Doping: Tony Rominger nella tormenta
Secondo un’inchiesta della magistratura di Padova e anticipata dalla Gazzetta dello Sport, lo scandalo Amstrong potrebbe toccare altri campioni del passato, primo fra tutti l’elvetico Tony Rominger e la sua “Tony Rominger Management”. L’ex atleta ha comunque respinto le accuse.

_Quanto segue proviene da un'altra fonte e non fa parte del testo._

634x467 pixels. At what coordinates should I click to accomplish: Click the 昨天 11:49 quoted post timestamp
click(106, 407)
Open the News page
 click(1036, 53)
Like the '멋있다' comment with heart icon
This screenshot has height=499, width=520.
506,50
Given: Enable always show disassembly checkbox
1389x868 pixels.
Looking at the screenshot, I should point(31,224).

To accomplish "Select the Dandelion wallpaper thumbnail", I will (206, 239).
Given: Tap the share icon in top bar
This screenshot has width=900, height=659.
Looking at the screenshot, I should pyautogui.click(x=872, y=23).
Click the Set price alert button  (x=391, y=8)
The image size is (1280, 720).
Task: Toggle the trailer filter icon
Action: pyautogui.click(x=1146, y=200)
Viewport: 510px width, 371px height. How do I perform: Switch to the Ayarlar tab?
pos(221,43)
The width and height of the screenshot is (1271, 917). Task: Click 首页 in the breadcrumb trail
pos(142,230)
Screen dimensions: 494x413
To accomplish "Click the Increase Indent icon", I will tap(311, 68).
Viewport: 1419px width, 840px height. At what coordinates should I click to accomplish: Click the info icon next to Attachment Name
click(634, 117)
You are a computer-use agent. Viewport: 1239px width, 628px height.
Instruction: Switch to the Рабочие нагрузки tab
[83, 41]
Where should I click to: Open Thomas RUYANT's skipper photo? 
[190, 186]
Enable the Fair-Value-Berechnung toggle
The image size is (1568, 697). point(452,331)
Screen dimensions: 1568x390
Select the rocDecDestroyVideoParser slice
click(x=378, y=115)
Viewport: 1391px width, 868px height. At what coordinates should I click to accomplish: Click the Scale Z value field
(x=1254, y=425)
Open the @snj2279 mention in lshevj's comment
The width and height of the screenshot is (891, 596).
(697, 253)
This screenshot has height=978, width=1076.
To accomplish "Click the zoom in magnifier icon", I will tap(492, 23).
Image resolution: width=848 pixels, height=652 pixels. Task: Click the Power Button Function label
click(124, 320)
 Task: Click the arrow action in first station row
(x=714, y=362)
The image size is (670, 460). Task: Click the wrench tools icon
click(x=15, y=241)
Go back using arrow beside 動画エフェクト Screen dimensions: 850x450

“L’affaire” Amstrong non ha ancora detto tutto. La rete di doping organizzata dal suo medico, Michele Ferrari, chiamato il “dottor EPO” potrebbe lambire anche l’ex campione di ciclismo svizzero Tony Rominger. Il fatto emergerebbe dall’inchiesta che i PM di Padova stanno portando avanti da oltre due anni. Molti, citati dalla Gazzetta della Sport e da alcuni giornali elvetici, portano anche in Svizzera e in particolare alla “Tony Rominger Management” la società sportiva, creata dall’ ex campione elvetico, dopo avere smesso di correre. Nulla è ancora confermato ma i documenti emersi finora confermerebbero anche l’evasione fiscale e il riciclaggio. Rominger avvicinato dalla stampa svizzera ha comunque respinto in serata tutte le accuse. Ha tuttavia ammesso di avere avuto contatti, durante la sua carriera di corridore, con il Dott. Ferrari.